▶ Problem
Print each record exactly, with no word added or removed.

Stored data entries
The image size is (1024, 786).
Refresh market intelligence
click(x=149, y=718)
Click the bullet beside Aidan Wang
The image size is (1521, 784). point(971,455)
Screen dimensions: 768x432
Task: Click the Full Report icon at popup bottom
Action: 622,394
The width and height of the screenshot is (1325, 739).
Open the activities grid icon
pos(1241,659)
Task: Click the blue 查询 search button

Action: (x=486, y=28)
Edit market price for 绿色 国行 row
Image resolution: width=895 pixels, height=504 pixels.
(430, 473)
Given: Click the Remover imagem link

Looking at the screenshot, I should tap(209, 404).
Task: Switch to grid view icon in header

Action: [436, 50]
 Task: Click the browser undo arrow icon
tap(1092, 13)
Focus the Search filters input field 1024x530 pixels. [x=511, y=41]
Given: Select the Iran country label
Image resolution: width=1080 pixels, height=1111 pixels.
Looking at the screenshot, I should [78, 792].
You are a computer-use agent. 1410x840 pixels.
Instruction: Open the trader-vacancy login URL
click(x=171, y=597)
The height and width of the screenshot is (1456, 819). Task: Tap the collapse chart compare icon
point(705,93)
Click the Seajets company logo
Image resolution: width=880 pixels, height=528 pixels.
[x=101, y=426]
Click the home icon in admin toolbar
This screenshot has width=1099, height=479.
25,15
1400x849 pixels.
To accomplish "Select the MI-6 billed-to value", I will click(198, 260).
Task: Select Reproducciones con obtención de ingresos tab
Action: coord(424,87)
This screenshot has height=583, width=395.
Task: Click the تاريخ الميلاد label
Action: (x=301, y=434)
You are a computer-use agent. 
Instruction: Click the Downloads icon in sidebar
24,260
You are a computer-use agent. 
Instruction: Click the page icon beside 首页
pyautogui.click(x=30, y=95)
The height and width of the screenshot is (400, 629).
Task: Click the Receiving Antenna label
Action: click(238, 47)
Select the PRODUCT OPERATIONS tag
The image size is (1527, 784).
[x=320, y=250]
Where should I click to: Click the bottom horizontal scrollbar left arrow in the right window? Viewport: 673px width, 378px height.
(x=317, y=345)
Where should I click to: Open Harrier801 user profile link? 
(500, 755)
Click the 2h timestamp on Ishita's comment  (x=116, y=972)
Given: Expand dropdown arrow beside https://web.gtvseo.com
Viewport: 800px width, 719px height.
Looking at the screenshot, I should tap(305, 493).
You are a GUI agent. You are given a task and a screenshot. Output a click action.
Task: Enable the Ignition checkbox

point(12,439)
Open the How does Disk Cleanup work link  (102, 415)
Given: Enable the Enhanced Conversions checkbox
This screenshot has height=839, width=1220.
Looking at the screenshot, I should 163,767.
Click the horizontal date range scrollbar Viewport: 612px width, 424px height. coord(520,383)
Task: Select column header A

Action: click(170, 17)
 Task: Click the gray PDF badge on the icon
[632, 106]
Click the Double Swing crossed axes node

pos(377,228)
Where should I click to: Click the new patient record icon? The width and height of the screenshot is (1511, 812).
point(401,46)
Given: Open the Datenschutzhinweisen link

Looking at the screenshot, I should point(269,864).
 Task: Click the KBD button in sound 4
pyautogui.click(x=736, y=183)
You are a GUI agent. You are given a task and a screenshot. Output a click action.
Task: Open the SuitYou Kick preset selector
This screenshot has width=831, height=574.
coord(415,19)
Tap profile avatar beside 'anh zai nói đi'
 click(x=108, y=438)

▶ Exercise response
The image size is (1024, 786).
Refresh market intelligence
click(x=149, y=718)
Click the bullet beside Aidan Wang
The image size is (1521, 784). point(971,455)
Screen dimensions: 768x432
Task: Click the Full Report icon at popup bottom
Action: 622,394
The width and height of the screenshot is (1325, 739).
Open the activities grid icon
pos(1241,659)
Task: Click the blue 查询 search button

Action: (x=486, y=28)
Edit market price for 绿色 国行 row
Image resolution: width=895 pixels, height=504 pixels.
(430, 473)
Given: Click the Remover imagem link

Looking at the screenshot, I should tap(209, 404).
Task: Switch to grid view icon in header

Action: [436, 50]
 Task: Click the browser undo arrow icon
tap(1092, 13)
Focus the Search filters input field 1024x530 pixels. [x=511, y=41]
Given: Select the Iran country label
Image resolution: width=1080 pixels, height=1111 pixels.
Looking at the screenshot, I should [78, 792].
You are a computer-use agent. 1410x840 pixels.
Instruction: Open the trader-vacancy login URL
click(x=171, y=597)
The height and width of the screenshot is (1456, 819). Task: Tap the collapse chart compare icon
point(705,93)
Click the Seajets company logo
Image resolution: width=880 pixels, height=528 pixels.
[x=101, y=426]
Click the home icon in admin toolbar
This screenshot has width=1099, height=479.
25,15
1400x849 pixels.
To accomplish "Select the MI-6 billed-to value", I will click(198, 260).
Task: Select Reproducciones con obtención de ingresos tab
Action: coord(424,87)
This screenshot has height=583, width=395.
Task: Click the تاريخ الميلاد label
Action: (x=301, y=434)
You are a computer-use agent. 
Instruction: Click the Downloads icon in sidebar
24,260
You are a computer-use agent. 
Instruction: Click the page icon beside 首页
pyautogui.click(x=30, y=95)
The height and width of the screenshot is (400, 629).
Task: Click the Receiving Antenna label
Action: click(238, 47)
Select the PRODUCT OPERATIONS tag
The image size is (1527, 784).
[x=320, y=250]
Where should I click to: Click the bottom horizontal scrollbar left arrow in the right window? Viewport: 673px width, 378px height.
(x=317, y=345)
Where should I click to: Open Harrier801 user profile link? 
(500, 755)
Click the 2h timestamp on Ishita's comment  (x=116, y=972)
Given: Expand dropdown arrow beside https://web.gtvseo.com
Viewport: 800px width, 719px height.
Looking at the screenshot, I should tap(305, 493).
You are a GUI agent. You are given a task and a screenshot. Output a click action.
Task: Enable the Ignition checkbox

point(12,439)
Open the How does Disk Cleanup work link  (102, 415)
Given: Enable the Enhanced Conversions checkbox
This screenshot has height=839, width=1220.
Looking at the screenshot, I should 163,767.
Click the horizontal date range scrollbar Viewport: 612px width, 424px height. coord(520,383)
Task: Select column header A

Action: click(170, 17)
 Task: Click the gray PDF badge on the icon
[632, 106]
Click the Double Swing crossed axes node

pos(377,228)
Where should I click to: Click the new patient record icon? The width and height of the screenshot is (1511, 812).
point(401,46)
Given: Open the Datenschutzhinweisen link

Looking at the screenshot, I should point(269,864).
 Task: Click the KBD button in sound 4
pyautogui.click(x=736, y=183)
You are a GUI agent. You are given a task and a screenshot. Output a click action.
Task: Open the SuitYou Kick preset selector
This screenshot has width=831, height=574.
coord(415,19)
Tap profile avatar beside 'anh zai nói đi'
 click(x=108, y=438)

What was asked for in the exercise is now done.